Conley, Faith Cure and Money
While the prophetic failures of 1881 precipitated division, they were not the prime cause. Paton’s deflection centered on declining influence and a return to his universalist belief. From the beginning, he and Russell were separated by their beliefs, and separation was inevitable. Jones sought in rejection of key portions of the Bible an excuse for behaviors few Christians would accept. William Conley’s slow, painful withdrawl from Watch Tower association dates to the same year, but there is no evidence to suggest it was related to failed prophetic expectations. Russell connected it to status and finance:
The nearest we ever came to asking money from any convinced us that such a course is wholly contrary to the Lord's will. That instance was in 1881, when over a million copies of “Food for Thinking Christians” were published and circulated. We then remembered a Brother, who was well-to-do, and who had repeatedly shown a deep interest in the cause, and who had said to us, “Brother R____, whenever you see something good, something specially calculated to spread the light and needing money, something in which you intend to invest, let me know of it – count me in on all such enterprises;” and we merely laid the matter before him, explaining the plan and the amount of money that could be used, without making any direct request.

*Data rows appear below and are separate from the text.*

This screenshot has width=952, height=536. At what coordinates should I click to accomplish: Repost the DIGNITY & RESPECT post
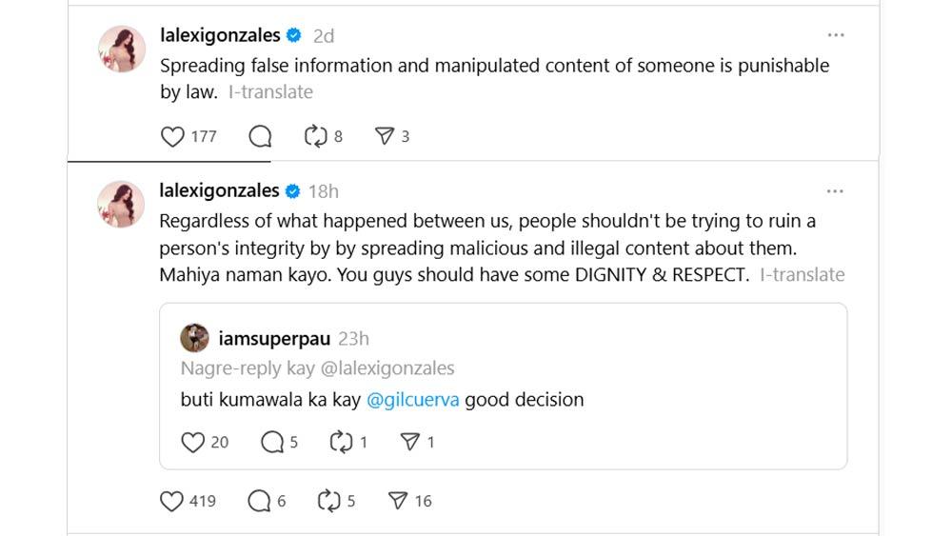pyautogui.click(x=330, y=501)

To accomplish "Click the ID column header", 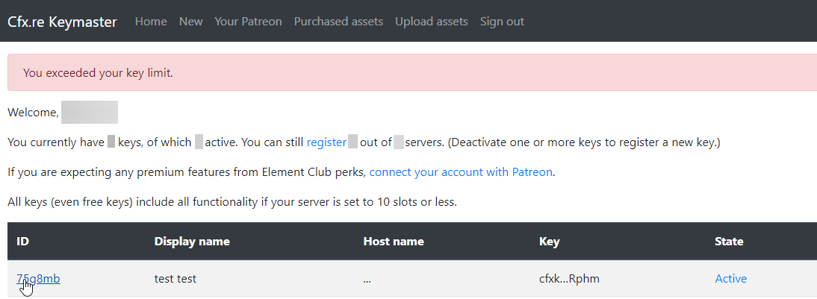I will click(23, 242).
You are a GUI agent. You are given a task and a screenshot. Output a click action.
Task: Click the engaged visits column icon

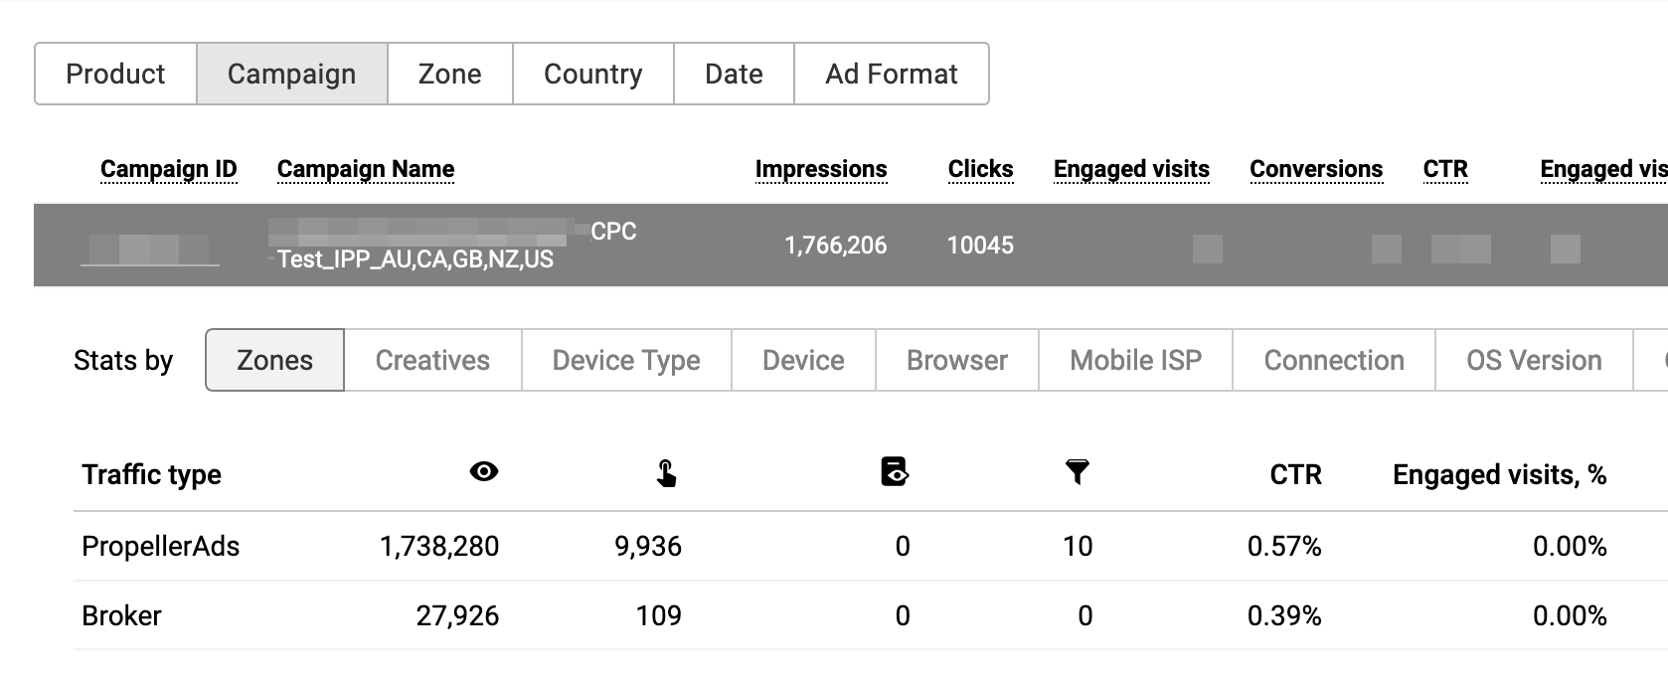coord(895,471)
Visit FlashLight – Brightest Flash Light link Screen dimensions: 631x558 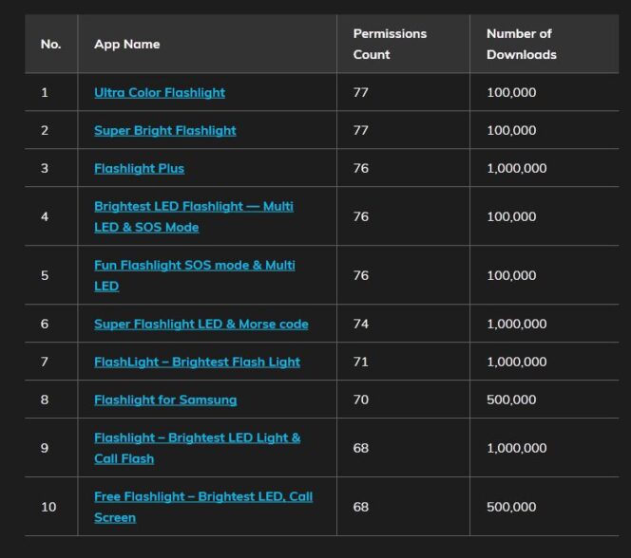point(197,363)
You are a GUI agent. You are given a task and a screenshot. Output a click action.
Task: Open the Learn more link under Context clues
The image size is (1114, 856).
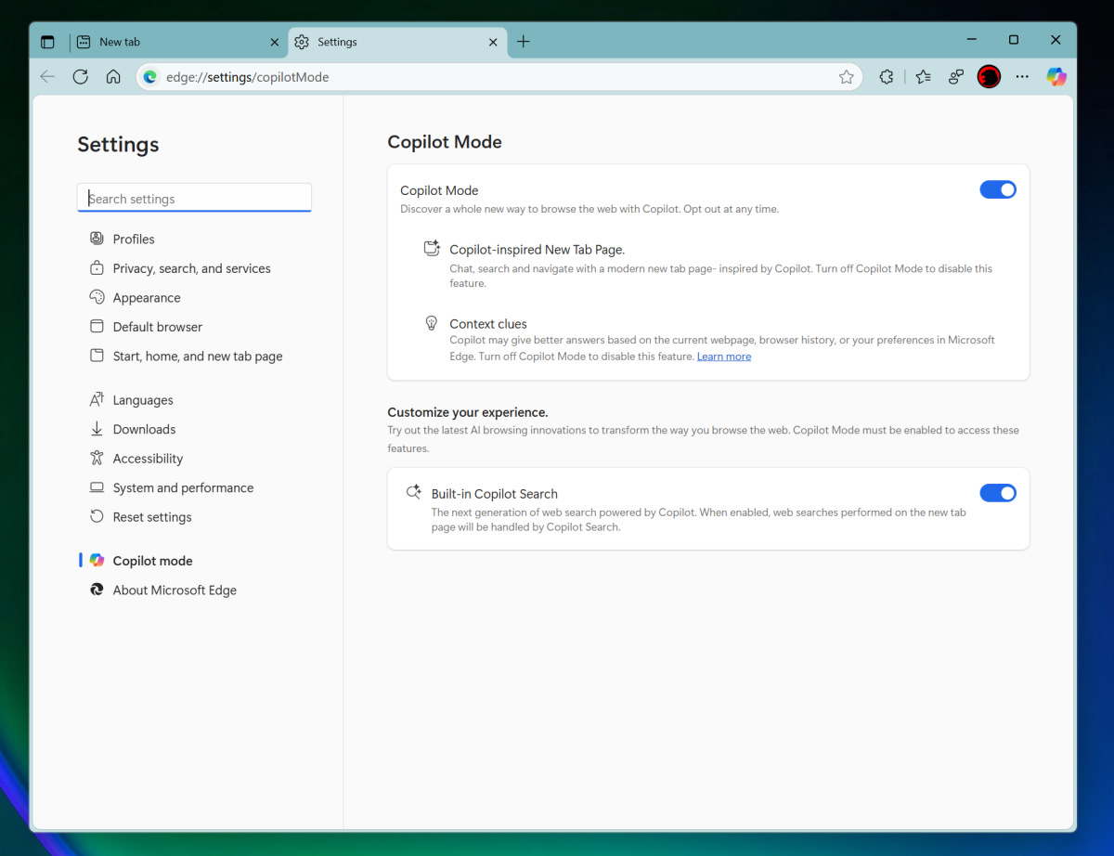click(724, 356)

The Brother gave liberally, yet apparently the offering brought him only a partial blessing. And, perhaps from fear that we would call further opportunities to his notice, and from a lack of full appreciation of our motives in the matter or of the light in which we regarded it (as a favor toward him to let him know of the opportunity), that Brother has gone backward and lost much of his former interest. How much the above circumstance had to do with his decline of interest we know not, but it doubly strengthened and guarded us on a point on which we were already well settled, namely, that no direct and personal appeals should be made to any in our Lord's name. All the gold and silver is his. He neither begged nor commissioned any to beg for him.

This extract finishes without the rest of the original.